::: Records supplied :::
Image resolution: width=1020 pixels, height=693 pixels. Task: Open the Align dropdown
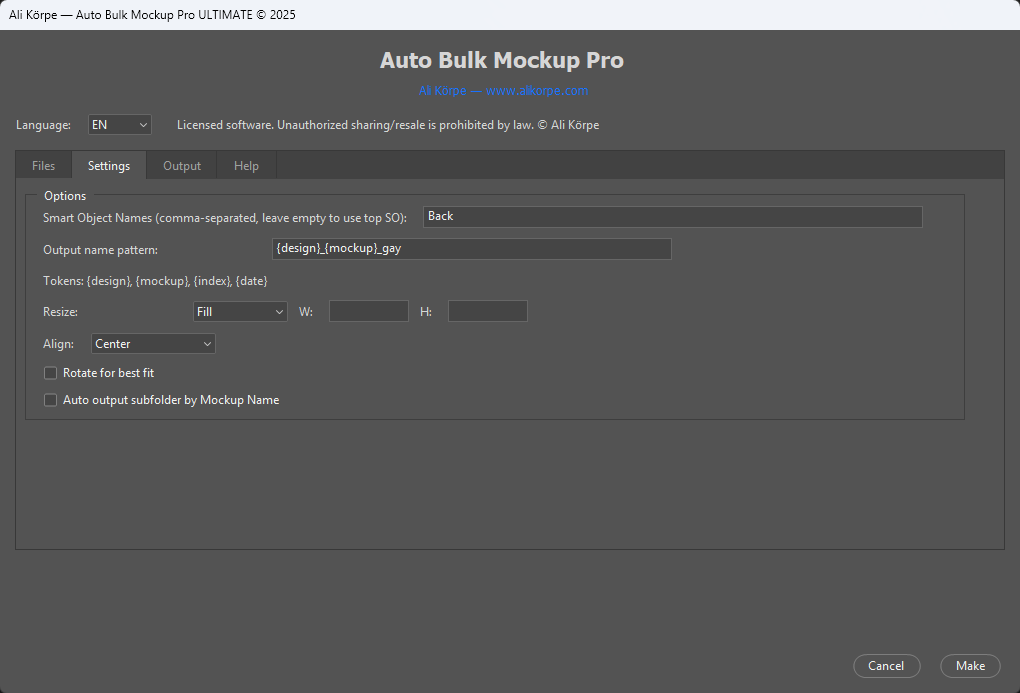click(x=152, y=343)
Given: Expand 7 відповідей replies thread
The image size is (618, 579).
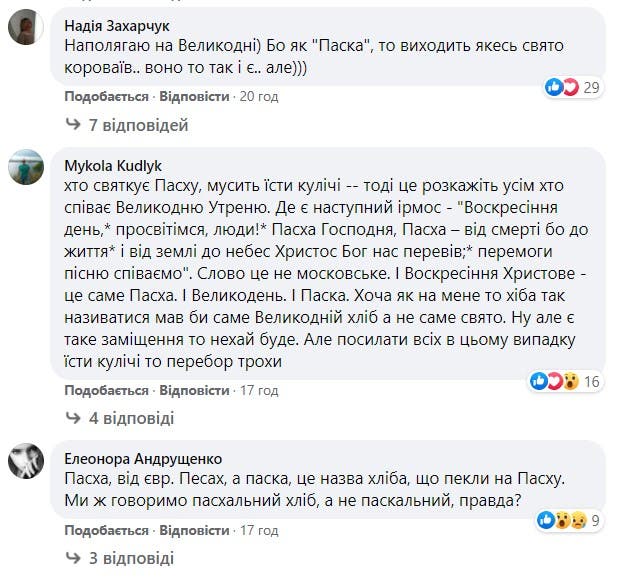Looking at the screenshot, I should click(x=138, y=126).
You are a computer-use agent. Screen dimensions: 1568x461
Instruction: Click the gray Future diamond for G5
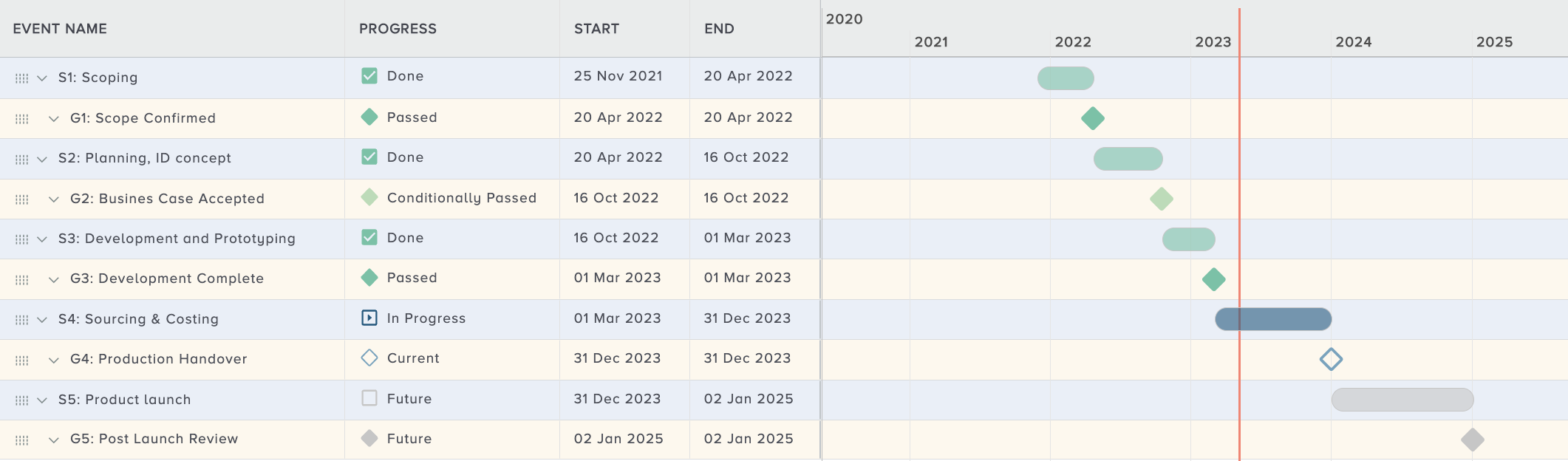(369, 438)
:::
## Task description
Please return, exactly and with pictures omitted, the lines from the line holding "You are a computer-use" through the end of the data above, inclusive.

## The completed task
You are a computer-use agent. Screen dimensions: 1568x461
Instruction: Click the gray Future diamond for G5
(369, 438)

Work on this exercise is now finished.